Good article. I adored this quote. “I think that the rapture with which this novel has been received is further proof of the infantilization of our literary culture: a world in which adults go around reading Harry Potter.”

Along the same lines only more direct (from last month): "Read whatever you want. But you should feel embarrassed when what you're reading was written for children."

http://www.slate.com/articles/arts/...arrassed_to_read_children_s_books.single.html
 
Along the same lines only more direct (from last month): "Read whatever you want. But you should feel embarrassed when what you're reading was written for children."

http://www.slate.com/articles/arts/...arrassed_to_read_children_s_books.single.html



When I think about what I learned about love, relationships, sex, trauma, happiness, and all the rest—you know, life—from the extracurricular reading I did in high school, I think of John Updike and Alice Munro and other authors whose work has only become richer to me as I have grown older, and which never makes me roll my eyes.

Ugh. She did high school wrong.
 
Along the same lines only more direct (from last month): "Read whatever you want. But you should feel embarrassed when what you're reading was written for children."

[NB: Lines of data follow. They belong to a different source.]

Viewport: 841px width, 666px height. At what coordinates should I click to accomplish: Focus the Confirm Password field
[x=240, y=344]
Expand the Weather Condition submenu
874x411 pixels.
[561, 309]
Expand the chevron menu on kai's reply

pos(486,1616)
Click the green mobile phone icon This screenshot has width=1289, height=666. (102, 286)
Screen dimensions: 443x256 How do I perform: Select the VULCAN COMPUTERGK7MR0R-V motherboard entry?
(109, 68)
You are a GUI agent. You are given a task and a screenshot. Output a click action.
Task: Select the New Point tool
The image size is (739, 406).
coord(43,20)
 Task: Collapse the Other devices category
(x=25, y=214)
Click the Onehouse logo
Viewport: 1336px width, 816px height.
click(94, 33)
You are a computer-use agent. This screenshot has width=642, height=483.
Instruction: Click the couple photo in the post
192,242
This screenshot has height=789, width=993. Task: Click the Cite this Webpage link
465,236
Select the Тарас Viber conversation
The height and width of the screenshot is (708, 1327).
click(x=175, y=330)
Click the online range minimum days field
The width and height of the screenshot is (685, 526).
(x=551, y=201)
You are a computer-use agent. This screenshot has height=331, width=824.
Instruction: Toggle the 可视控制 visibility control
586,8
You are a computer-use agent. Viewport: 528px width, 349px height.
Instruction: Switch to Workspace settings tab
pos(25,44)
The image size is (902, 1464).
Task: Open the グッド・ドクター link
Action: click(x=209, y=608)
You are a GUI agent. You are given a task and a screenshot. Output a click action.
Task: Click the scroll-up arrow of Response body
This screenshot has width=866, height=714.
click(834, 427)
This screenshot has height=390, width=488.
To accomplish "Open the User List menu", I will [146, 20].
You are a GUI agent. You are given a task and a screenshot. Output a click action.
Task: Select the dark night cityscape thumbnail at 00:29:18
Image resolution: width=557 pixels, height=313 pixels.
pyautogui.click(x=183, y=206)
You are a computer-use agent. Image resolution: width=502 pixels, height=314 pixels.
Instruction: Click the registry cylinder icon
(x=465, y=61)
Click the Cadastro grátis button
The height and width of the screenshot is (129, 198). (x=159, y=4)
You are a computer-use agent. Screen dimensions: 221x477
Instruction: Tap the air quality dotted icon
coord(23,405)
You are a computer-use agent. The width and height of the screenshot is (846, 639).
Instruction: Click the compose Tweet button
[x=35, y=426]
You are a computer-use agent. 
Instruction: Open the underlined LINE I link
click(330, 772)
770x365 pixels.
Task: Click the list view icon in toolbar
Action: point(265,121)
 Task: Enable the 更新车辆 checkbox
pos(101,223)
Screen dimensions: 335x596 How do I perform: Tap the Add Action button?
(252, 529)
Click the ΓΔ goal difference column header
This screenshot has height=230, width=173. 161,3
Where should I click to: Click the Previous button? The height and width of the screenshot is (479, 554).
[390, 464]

http://www.slate.com/articles/arts/...arrassed_to_read_children_s_books.single.html

I'm not sure I wholly embrace such literary snobbery, but I do get a good chuckle over it.

In unrelated news, I finished Death of the Heart by Elizabeth Bowen not that long ago. Very well-written, but the plot and characters didn't do a whole lot for me.
 
I'm not sure I wholly embrace such literary snobbery, but I do get a good chuckle over it.

Same here, I just meant to provide it as a less subtle complement to the quote from your other post.

eta- There were a lot of good responses in the comments.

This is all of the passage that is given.